*Problem*:
Search the data for the word "computer" and copy every line that contains it.

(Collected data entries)
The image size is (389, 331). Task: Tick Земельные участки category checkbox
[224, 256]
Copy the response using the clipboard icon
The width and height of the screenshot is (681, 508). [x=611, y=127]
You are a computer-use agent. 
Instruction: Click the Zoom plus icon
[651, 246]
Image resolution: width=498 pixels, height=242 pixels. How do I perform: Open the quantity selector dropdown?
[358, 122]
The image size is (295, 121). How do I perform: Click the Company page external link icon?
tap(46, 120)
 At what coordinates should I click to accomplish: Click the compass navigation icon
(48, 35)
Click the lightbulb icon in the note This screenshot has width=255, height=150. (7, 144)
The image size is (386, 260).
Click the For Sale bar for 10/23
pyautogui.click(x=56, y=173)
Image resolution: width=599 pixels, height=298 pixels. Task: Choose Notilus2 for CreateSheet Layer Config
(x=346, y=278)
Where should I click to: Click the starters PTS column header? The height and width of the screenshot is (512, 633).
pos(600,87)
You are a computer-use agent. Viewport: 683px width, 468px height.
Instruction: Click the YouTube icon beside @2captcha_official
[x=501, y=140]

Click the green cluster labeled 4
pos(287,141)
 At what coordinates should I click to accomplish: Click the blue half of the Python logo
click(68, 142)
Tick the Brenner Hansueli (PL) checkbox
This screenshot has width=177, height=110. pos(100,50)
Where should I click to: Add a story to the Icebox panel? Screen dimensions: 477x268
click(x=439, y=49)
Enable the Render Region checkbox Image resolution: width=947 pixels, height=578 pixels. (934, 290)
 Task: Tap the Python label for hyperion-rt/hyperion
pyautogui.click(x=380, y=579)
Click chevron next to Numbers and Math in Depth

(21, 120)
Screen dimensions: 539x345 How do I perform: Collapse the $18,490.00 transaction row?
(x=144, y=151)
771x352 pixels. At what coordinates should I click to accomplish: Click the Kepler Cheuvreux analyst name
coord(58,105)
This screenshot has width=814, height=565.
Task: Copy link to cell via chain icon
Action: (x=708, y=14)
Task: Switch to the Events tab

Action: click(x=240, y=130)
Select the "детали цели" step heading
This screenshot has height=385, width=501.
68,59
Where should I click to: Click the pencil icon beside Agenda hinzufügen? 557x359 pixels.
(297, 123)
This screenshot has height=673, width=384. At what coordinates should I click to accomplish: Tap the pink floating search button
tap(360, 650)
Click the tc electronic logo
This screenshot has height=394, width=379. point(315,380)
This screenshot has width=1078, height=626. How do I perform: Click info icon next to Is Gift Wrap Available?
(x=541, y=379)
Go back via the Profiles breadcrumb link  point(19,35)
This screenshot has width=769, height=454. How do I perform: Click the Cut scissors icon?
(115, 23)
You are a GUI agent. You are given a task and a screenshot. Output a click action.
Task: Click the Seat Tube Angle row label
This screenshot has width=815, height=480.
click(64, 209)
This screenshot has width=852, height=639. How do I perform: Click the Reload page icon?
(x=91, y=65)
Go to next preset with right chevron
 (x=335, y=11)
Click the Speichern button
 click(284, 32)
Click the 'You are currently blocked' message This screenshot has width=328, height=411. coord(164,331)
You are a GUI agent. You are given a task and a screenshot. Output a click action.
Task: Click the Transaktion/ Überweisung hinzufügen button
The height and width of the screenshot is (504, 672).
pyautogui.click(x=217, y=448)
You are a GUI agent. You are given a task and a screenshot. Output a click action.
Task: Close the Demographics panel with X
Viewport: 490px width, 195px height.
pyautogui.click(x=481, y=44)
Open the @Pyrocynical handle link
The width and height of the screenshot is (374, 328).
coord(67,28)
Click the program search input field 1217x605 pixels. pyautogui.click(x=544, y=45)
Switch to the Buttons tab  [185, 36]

*Result for this task*:
You are a computer-use agent. 
You are a computer-use agent. Viewport: 683px width, 468px height.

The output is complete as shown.